This is a problem with too much funding. You have to pay off the investors,
which requires rapid growth, which often requires buying market share at a
loss.

------
rdancer
"Making great products means making difficult decisions," says Evernote CEO
Phil Libin. "Our choice was between great user experience, and new features.
We are proud to announce that our next release will have many new and exciting
features."

------
sekasi
I've been a stalwart supporter of Evernote for quite some time now. I've
pushed through when feeling like the platform got slower and slower as time
went by. I pushed through when it felt like their focus was scattered, like
the core offering was being surpassed by other platforms.

Two months ago I pretty much decided 'ok you know what. This is it' after
waiting for 25 seconds to get a note back that then turned out to be
mysteriously 'missing'.

It happens, right. I get it. And I got it back with some support. But the
focus wasn't there, and the platform got old.

Wind the clock back a year and a half (maybe two?) and Evernote was
unstoppable compared to the competition.

Now? It's stale. Slow. Predictable and uninspiring.

While reading letters of layoffs is almost always a depressing thing, I
sincerely hope that the 'focus' which they speak of is real. That everything,
and I mean everything, gets dropped except making the core product as amazing
as it once was.

If they do that, I'll come back in a heartbeat. I'll come back with dollar
bills.

I got faith Evernote. Come back to the light.

------
rcarmo
I switched to OneNote very recently, and the biggest reason was that I was
fundamentally fed up with all the extraneous features:

[http://taoofmac.com/space/blog/2015/08/16/1800#onenote-to-
ru...](http://taoofmac.com/space/blog/2015/08/16/1800#onenote-to-rule-them-
all)

------
pbreit
Anyone know which offices? How many employees does Evernote have? Were layoffs
mostly from closed offices?

Edit: the Business Insider article (which maybe should be retained as the
link?) has some of the information: 13% of workforce let go. Taiwan,
Singapore, and Moscow offices closing. I couldn't tell if the 47 were from
these offices mostly. I wouldn't think a note-taking app/website would need to
be too dispersed around the world.

------
kristofferR
Alternote is what the official Evernote client should been. It's the only
thing that keeps me on Evernote, since the official client is horrible and
slow.

Let's hope Evernote stops messing around with useless features like "Work
Chat" and start improving their clients instead. It's kinda silly that a third
party can make a client vastly better and more pleasant to use than the
official one.

[http://alternoteapp.com/](http://alternoteapp.com/)

------
methehack
If anyone is looking for a possible alternative for notetaking that is not
OneNote, I like nvAlt:
[http://brettterpstra.com/projects/nvalt/](http://brettterpstra.com/projects/nvalt/)

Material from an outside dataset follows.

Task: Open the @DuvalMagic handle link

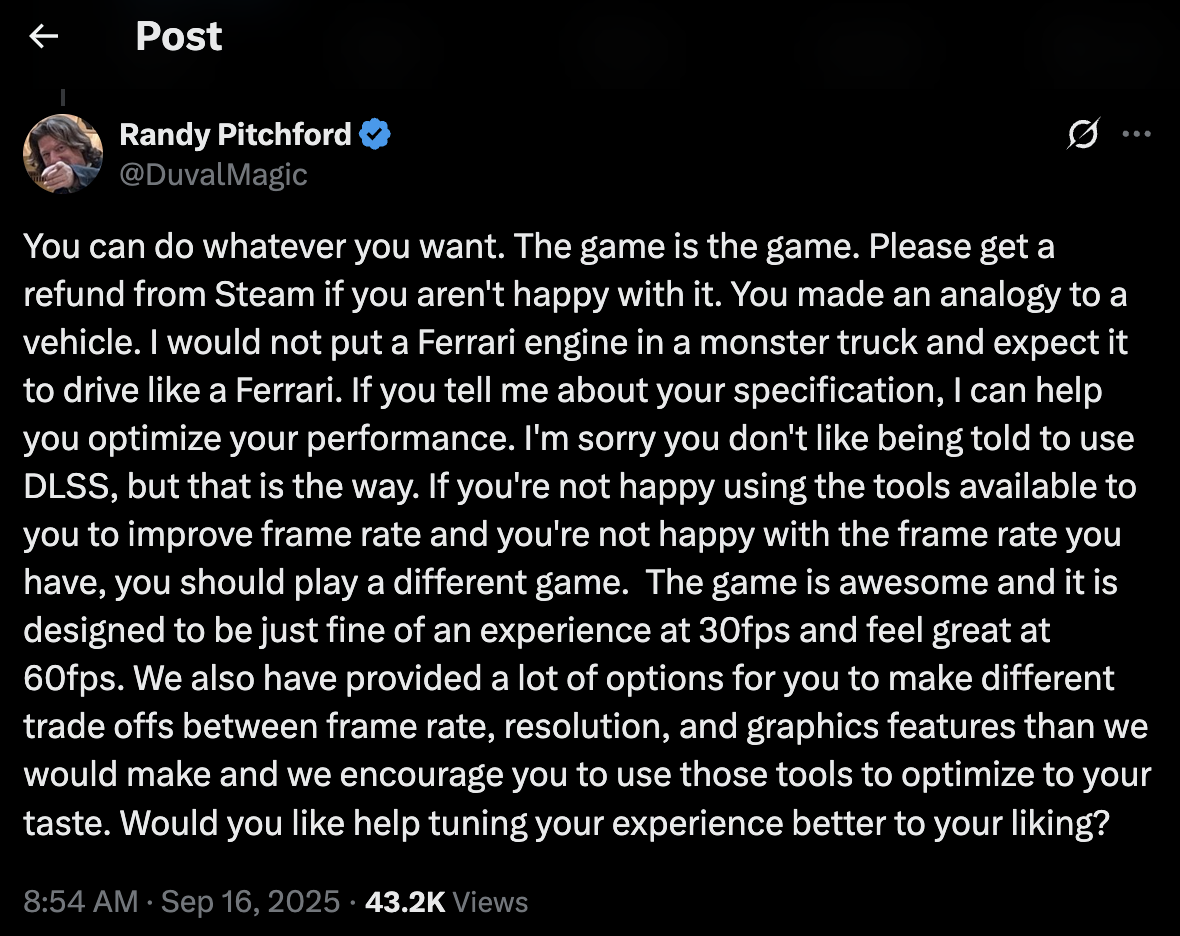Action: click(213, 174)
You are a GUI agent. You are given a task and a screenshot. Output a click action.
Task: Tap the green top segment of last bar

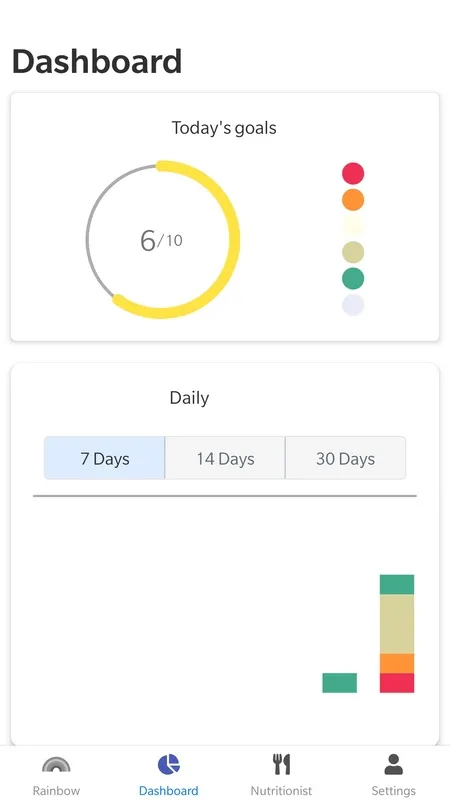point(397,585)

I have exported from evernote and moved to nvAlt and gone back again...

It takes a little work to set it up to sync to mobile but it is doable with
dropbox.

It does not have the same 'notebook' concept that evernote does, but that
might not matter to you.

------
vskarine
"Evernote, The First Dead Unicorn"
[https://syrah.co/joshdickson40/55e1beac15970d6c01395d9d](https://syrah.co/joshdickson40/55e1beac15970d6c01395d9d)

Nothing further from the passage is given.